** EXERCISE DESCRIPTION **
Your answer should be a number only: the count of lines in the following entries that contain "computer".

Stored records:
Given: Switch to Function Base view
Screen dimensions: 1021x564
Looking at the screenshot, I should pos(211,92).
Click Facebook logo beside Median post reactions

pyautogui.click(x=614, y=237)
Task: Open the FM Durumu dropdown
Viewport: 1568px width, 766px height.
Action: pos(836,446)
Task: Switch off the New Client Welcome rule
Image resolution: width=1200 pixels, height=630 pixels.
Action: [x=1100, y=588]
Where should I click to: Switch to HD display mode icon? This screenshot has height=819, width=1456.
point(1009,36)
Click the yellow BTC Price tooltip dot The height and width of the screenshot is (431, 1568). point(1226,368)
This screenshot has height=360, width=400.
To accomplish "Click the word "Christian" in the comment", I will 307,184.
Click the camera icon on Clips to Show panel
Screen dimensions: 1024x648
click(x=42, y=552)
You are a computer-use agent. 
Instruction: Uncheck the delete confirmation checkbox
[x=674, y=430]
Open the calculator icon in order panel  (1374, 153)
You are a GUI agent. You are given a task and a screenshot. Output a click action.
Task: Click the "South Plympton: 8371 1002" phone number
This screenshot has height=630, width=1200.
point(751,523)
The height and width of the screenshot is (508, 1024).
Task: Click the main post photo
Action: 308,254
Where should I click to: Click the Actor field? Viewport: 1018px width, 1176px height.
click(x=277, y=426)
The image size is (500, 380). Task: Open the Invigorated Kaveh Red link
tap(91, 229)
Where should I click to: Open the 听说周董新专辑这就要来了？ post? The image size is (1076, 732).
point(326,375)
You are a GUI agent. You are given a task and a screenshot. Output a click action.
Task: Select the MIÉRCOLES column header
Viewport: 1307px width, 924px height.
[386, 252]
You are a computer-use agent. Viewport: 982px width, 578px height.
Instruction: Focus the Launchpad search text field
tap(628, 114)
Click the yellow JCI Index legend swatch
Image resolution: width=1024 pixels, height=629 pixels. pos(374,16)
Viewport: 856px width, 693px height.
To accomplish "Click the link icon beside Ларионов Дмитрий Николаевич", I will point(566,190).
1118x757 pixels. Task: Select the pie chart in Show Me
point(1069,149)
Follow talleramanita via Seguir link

** EXERCISE RESULT **
2